Like any kid living at home, he has chores to do (and complain about), and he feels okay about asking me to pay for the gas that will let him visit his friends in Santa Cruz. For this short period of time, he is economically dependent on his family and quite happy to take advantage of parental largesse.

But we're in the countdown phase of the transition to adulthood. He's already married (legally in New York) and even has a credit history. Soon enough he'll have a car and apartment and all the dubious trappings of adult independence like insurance and utility bills.

I know he's ready to take on all of this, and I can't honestly say I'm sorry not to have to worry about tuition bills. But I'm also not quite ready to face the fact that our relationship is undergoing a profound shift.

In future, visits home will be limited by how much vacation he has and what it costs to buy airline tickets (and let me say here that there will always be a parental subsidy for these).

He'll have to negotiate with two sets of parents on where to spend Thanksgiving and Christmas and whether or not he can join us on other trips. His grandparents will also want him to visit them in Chile, and his aunts will want to see him in Long Beach and San Diego.

And, of course, I would be ecstatic if he went to law school in the Bay Area (hint, hint).

But it's not just the prospect of not seeing him as much as I want that saddens me; it's the feeling that I've still not had enough time to enjoy watching him growing up.

As my husband remarked before we had children, "Kids only become interesting around age 18." While I disagree with him on the "interesting" part, it is true that just about the time your kids are willing to talk to you again and treat you like another human being instead of this incredibly irritating, embarrassing creature they call a parent, they're off to college, and someone else is enjoying all the fruits of your labors.

I distinctly remember feeling cheated when a family friend told me how much he had enjoyed a long car trip up to the Sierras with Alejandro when they drove up to join his best friend and the rest of the family at their cabin. "I thought he'd just listen to his iPod," the father of his friend told me, "but we had this great conversation about Fast Food Nation."

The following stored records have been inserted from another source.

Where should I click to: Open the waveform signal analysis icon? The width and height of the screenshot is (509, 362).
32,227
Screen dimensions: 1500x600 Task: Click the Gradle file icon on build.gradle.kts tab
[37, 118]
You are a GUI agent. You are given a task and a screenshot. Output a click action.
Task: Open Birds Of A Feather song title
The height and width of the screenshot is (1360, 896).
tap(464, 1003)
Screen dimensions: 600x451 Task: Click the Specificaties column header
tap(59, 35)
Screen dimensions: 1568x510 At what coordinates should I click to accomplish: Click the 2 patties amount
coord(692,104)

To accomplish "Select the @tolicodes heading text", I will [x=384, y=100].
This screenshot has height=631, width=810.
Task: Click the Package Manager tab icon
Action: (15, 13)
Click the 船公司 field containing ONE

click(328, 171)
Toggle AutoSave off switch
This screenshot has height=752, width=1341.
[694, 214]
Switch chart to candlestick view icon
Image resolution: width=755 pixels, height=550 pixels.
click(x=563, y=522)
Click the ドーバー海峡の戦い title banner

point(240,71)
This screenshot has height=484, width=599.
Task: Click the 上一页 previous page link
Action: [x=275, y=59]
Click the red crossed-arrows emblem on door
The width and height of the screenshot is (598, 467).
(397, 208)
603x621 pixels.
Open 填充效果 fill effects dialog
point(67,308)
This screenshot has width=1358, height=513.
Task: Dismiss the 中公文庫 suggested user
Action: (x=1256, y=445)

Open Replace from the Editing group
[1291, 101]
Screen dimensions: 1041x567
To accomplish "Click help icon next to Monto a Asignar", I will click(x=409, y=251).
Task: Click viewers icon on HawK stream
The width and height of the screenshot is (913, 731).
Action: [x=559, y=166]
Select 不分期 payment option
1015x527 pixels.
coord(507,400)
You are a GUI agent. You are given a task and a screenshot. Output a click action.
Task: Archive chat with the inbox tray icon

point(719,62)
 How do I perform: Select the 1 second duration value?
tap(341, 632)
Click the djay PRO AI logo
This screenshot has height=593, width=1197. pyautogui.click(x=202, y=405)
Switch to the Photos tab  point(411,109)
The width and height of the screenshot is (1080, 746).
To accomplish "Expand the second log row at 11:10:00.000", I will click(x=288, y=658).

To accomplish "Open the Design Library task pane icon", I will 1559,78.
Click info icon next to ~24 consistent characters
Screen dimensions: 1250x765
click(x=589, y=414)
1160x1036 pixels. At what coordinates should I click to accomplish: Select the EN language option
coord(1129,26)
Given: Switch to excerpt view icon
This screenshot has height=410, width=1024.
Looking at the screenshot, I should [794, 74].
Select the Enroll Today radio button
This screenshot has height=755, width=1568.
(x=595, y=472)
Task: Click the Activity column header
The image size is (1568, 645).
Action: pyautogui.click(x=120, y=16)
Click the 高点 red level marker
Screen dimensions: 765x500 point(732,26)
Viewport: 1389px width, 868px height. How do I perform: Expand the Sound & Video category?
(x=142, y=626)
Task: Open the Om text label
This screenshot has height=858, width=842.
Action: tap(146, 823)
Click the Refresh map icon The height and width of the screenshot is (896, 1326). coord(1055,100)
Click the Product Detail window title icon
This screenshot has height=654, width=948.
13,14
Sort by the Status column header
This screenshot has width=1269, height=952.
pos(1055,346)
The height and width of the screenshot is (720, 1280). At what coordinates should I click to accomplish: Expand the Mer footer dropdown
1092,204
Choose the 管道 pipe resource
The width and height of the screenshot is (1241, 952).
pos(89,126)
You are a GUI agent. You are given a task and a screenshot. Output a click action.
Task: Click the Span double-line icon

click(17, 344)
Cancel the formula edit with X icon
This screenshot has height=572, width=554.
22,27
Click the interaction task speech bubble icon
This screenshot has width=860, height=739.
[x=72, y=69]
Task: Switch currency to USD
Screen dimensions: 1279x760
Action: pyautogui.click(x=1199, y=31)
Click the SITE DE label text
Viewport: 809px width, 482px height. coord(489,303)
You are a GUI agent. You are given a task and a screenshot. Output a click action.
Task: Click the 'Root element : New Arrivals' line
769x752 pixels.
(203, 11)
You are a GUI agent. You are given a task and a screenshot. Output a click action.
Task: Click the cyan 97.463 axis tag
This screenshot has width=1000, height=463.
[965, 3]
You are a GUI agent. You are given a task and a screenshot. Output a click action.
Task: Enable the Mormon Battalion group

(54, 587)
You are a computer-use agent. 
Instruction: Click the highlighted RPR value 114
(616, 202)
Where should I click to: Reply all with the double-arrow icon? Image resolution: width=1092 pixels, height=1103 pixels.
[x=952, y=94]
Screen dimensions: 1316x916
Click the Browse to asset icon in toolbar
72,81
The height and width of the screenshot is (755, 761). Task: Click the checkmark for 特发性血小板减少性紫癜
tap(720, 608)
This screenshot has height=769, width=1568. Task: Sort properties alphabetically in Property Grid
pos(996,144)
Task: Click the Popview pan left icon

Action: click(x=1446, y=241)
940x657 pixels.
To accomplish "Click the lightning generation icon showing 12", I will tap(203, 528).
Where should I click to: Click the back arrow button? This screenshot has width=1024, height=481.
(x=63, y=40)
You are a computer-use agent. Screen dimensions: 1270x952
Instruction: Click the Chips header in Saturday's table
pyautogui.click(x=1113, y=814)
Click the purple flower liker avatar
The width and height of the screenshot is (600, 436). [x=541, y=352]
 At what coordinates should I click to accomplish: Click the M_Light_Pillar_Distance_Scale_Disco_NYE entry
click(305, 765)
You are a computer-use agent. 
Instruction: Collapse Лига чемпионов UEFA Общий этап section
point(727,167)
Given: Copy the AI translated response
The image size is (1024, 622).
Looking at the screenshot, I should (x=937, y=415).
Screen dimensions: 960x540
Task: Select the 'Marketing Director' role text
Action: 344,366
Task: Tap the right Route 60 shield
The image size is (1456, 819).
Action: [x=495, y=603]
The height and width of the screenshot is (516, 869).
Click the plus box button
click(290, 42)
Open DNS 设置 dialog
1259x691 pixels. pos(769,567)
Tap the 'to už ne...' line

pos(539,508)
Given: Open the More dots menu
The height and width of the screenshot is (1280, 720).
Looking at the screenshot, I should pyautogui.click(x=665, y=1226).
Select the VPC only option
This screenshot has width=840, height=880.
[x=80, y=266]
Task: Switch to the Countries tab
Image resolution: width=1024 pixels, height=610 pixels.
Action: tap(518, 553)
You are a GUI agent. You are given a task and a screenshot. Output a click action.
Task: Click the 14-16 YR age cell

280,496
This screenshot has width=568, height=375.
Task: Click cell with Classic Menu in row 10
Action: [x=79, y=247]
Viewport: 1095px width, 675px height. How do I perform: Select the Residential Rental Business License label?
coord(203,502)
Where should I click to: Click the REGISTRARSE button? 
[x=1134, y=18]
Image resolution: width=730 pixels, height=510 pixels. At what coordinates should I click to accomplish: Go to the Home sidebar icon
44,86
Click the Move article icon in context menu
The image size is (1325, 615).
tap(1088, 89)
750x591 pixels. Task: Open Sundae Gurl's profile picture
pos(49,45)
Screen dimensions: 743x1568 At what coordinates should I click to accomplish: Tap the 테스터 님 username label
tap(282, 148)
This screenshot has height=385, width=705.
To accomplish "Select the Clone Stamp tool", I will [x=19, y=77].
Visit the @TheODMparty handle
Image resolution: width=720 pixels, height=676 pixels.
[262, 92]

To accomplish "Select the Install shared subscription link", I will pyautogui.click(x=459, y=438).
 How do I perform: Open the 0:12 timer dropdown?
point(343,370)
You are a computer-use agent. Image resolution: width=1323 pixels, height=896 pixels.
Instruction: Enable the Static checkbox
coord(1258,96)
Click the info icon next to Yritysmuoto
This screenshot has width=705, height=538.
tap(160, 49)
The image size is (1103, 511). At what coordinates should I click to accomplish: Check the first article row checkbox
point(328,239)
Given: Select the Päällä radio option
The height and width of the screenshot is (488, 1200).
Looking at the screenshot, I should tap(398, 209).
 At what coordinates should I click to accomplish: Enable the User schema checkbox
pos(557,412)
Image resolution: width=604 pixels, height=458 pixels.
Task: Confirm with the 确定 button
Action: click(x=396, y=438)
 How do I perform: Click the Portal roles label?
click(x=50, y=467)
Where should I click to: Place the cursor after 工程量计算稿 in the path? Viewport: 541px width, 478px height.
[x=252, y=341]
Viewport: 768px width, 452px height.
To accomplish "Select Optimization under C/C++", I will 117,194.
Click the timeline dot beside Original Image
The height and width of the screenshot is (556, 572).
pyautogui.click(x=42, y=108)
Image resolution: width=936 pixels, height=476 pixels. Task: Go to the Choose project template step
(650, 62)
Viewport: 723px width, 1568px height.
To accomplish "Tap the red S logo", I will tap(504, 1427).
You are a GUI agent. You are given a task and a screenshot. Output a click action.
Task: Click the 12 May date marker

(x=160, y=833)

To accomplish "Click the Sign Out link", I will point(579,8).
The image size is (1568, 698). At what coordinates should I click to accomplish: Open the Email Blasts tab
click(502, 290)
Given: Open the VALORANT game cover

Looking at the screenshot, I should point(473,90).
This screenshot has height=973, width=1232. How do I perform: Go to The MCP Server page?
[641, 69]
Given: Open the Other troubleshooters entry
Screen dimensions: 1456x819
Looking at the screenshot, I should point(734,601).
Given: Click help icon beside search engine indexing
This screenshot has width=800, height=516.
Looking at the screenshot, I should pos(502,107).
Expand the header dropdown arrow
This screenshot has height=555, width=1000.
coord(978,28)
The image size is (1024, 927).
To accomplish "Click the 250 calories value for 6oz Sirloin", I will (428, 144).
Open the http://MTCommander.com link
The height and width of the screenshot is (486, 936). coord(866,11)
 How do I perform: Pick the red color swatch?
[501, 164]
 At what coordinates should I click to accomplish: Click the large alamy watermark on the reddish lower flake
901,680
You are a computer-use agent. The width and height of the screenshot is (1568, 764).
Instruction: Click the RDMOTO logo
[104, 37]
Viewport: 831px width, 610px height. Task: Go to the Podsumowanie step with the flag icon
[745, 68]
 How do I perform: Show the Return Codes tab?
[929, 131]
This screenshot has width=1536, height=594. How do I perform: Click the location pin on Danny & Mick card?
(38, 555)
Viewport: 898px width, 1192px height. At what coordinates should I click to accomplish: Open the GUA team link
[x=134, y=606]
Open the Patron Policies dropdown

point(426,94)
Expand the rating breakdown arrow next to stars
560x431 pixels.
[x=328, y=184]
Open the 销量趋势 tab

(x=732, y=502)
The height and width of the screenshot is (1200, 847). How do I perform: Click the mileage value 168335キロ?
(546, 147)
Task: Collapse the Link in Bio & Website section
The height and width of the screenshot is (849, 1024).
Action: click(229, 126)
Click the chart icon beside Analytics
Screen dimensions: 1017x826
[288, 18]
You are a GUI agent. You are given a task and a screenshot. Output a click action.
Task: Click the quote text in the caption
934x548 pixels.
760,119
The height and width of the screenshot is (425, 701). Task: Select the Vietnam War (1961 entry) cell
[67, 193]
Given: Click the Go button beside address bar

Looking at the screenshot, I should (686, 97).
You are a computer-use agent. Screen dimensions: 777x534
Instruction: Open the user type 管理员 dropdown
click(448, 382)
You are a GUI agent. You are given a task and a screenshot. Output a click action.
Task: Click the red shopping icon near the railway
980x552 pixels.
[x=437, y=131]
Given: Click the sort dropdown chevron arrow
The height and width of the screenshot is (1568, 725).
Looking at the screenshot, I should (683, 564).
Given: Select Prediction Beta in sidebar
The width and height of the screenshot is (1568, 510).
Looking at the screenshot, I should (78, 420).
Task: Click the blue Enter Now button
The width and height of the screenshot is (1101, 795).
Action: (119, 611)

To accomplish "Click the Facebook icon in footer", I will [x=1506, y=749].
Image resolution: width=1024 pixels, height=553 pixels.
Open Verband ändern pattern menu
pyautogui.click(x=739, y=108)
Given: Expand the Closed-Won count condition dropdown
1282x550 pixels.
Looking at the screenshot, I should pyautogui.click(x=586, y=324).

Needless to say, I didn't get many of those great conversations. In fact, for several of his teenage years, he kept a sign on his door that read: "Sarcasm Club: Like we'd want you as a member."

The message to parents was clear: 1) Stay out of my room. 2) Leave me alone. 3) And don't talk to me, unless you want a snarky rejoinder.

In fairness, his adolescence wasn't all that bad, despite our first year in Albuquerque, where he found it difficult to connect with kids at his new high school and therefore told me on a daily basis that I had "ruined his life."

We can laugh at that now, knowing that if he hadn't gone to Albuquerque, he wouldn't have met his husband, Nathan.

I look at him today, all grown up and even a bit scholarly when he wears his glasses, and I remember a curly-haired, blue-eyed toddler who had a mischievous sense of humor and the biggest smile I've ever seen. And I feel so much love and gratitude for the joy he has brought me and the gift of seeing him put his tremendous talents to work in so many ways.

My first fledging is out of the nest and ready to fly, and I'm going to love watching him soar away.





5 comments:

Anonymous said...

auntS

Jim said...

I'll bet I know at least one of those friends in Santa Cruz! :)

Jim said...

I'll bet I know the friend from the car trip up to the Sierras, too! :)

Elizabeth Wahl said...

Thanks Jim! I didn't realize you were one of my readers.

Elizabeth Wahl said...

Yes, Carolina, it should be "aunts." I stand corrected and so does the blog.